As such, managers invest in sophisticated firewalls to prevent hackers from accessing the systems they rely on to run their organisation.

However, according to a new survey, employees themselves can pose a significant risk by sharing the confidential data entrusted to them.

This point was recently highlighted in an end-user security survey by one of the world’s largest technology companies.

According to the new survey, released by Dell on Thursday, 72% of employees are willing to share confidential information, making them potential liabilities for the organisations they work for.

In the financial services sector, the percentage was even higher – 81% said they should share sensitive, confidential or regulated information. This is despite the fact that 65% said that it was their responsibility to protect confidential data.

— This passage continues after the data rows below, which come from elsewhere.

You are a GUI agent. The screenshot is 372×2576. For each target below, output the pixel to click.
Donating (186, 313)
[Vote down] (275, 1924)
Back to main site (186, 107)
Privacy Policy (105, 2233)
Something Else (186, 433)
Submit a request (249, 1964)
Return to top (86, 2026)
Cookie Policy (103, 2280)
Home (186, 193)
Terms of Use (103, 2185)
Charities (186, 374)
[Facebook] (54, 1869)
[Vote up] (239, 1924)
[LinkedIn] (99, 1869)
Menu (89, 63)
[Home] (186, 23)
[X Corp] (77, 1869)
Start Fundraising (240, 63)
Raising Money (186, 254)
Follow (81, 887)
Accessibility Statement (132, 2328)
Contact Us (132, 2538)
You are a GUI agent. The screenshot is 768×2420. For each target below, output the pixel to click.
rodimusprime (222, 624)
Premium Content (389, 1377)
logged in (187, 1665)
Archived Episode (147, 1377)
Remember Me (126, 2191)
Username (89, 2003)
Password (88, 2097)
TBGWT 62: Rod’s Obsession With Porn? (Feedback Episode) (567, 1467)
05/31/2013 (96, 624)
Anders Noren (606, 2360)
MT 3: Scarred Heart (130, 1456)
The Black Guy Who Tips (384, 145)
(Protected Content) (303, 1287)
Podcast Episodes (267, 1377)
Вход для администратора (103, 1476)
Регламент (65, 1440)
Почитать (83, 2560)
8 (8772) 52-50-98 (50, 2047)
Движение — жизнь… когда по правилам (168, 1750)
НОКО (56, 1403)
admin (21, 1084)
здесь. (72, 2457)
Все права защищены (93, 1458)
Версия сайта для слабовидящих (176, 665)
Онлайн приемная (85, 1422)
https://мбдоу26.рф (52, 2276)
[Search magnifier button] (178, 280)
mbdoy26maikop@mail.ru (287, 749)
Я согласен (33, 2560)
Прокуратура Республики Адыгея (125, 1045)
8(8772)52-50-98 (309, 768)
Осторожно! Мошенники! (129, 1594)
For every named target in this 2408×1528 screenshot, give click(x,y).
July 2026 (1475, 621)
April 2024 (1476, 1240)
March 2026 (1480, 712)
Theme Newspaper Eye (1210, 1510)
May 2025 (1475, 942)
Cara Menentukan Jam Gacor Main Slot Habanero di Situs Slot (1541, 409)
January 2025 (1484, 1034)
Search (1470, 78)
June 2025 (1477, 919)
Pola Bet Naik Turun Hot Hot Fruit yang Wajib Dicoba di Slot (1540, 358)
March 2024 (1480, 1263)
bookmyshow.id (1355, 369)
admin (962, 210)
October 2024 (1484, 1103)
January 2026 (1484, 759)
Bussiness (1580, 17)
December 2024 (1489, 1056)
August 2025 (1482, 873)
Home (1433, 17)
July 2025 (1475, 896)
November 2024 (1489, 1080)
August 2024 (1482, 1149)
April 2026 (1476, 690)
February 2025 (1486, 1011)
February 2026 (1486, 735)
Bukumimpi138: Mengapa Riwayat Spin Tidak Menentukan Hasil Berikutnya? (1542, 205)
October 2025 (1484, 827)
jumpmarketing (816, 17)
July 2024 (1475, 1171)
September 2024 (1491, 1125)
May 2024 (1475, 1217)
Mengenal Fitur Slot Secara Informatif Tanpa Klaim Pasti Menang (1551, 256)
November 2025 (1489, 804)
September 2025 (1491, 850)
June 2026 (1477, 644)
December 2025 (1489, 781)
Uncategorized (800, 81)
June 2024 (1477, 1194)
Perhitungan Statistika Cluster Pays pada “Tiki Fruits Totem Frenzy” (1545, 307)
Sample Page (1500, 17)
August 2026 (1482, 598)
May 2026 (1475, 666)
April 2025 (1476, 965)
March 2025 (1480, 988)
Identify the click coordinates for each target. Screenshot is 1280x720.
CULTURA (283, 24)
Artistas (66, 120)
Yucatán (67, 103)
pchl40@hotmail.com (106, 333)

The survey showed that in order to mitigate these risks, a large number of companies are doing security awareness training, with 63% of employees reporting some form of training.

“There is no one-size-fits-all solution to this issue, because every company has different security needs. However, it’s clear that corporations and employees must meet somewhere in the middle,” the report stated.

“Though many employees already complete cybersecurity training, management may also need ‘training’ from employees to fully understand their daily tasks and scenarios in which they might feel justified in sharing confidential data.”

According to a 2016 report by Winmagic, another significant driver of these issues is learners who have a poor sense of cyber-security who use unsecured private devices for work.

The report found that 42% use private devices for work and accessing email and corporate data. More than half of respondents (52%) admitted to using private accounts (such as Enterprise File Sharing Services) to access or store corporate files. Only a third of employees said they had never done this.